The project converted an underground parking facility into a new home for the City's Cleaning Facility Center (Center for Renhold). The premises open to a sunken central courtyard with an amoebic shape that optimize the influx of natural daylight. Facilities include offices, canteen, showers, changing rooms and parking spaces. The courtyard is surrounded by a landscaped playground.

==Notable buildings and residents==
Namesake Conrad Caspar Hauser's house from 1811 is located at No. 32. He also constructed a warehouse which is located to the rear. The façade on Hauser Plads was altered in about 1870. The buildings were listed together with the neighbouring buildings at No. 28 and No. 30 in 1929/1945.

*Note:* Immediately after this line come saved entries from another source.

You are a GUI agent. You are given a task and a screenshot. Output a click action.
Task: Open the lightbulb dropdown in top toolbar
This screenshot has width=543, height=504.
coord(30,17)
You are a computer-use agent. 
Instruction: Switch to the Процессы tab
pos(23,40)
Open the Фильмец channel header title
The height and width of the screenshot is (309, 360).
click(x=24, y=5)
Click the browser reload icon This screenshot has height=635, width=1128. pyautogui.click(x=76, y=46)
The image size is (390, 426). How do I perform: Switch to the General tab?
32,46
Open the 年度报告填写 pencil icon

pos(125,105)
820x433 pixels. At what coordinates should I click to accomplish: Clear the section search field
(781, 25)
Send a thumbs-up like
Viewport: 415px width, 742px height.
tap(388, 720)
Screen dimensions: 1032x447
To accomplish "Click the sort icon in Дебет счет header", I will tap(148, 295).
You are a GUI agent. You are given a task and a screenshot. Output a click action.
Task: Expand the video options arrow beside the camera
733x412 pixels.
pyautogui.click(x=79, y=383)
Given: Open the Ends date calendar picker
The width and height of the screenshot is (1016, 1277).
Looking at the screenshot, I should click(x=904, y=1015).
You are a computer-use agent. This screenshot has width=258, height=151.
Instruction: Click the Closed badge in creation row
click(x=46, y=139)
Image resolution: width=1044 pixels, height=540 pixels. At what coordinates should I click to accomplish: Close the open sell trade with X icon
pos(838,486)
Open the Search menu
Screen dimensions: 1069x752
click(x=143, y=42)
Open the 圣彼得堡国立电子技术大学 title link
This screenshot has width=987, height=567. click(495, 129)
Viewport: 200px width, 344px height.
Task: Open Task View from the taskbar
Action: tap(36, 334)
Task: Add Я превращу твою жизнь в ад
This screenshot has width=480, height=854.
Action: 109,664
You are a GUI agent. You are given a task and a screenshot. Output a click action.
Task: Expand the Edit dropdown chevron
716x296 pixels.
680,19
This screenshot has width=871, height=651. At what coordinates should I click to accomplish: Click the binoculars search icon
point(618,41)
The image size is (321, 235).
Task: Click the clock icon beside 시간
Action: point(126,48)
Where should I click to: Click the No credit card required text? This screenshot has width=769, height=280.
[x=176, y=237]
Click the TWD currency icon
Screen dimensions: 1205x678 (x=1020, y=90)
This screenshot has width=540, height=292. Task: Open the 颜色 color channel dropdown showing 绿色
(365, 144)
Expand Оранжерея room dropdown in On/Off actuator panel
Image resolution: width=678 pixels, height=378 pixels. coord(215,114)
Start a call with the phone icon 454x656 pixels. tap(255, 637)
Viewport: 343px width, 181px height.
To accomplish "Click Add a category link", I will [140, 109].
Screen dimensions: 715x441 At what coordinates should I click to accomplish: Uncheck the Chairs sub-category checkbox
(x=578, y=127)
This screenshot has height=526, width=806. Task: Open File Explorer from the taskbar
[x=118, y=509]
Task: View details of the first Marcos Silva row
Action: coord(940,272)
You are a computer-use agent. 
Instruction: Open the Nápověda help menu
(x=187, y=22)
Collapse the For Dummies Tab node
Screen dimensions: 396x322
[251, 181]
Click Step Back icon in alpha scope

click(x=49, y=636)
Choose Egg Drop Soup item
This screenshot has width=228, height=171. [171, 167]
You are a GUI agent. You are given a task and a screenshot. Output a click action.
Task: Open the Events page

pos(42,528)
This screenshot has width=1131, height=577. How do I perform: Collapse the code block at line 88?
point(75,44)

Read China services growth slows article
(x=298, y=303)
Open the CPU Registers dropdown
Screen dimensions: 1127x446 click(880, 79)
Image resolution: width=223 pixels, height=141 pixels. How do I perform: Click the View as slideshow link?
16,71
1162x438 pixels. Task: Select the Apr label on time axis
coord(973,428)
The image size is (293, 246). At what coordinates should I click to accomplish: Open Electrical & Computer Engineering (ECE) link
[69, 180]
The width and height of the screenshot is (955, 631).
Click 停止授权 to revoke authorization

The only building that dates from the time before the bombardment in 1807 is No. 24, on the corner of Åbenrå, which dates from 1730. The buildings at No. 10-18 and No. 26 all date from the 1820s or 1830s and are listed. Restaurant Schønnemann at No. 16 has existed since 1870 and is one of the oldest smørrebrød restaurants in the city.

The beverage company State Drinks is based at No. 10.

==In culture==
Hauser Plads is mentioned several times in Søren Kierkegaard's Stages on Life's Way. In Section 3, the narrator explains that he used to visit Hauser Plads every Wednesday at 4 am.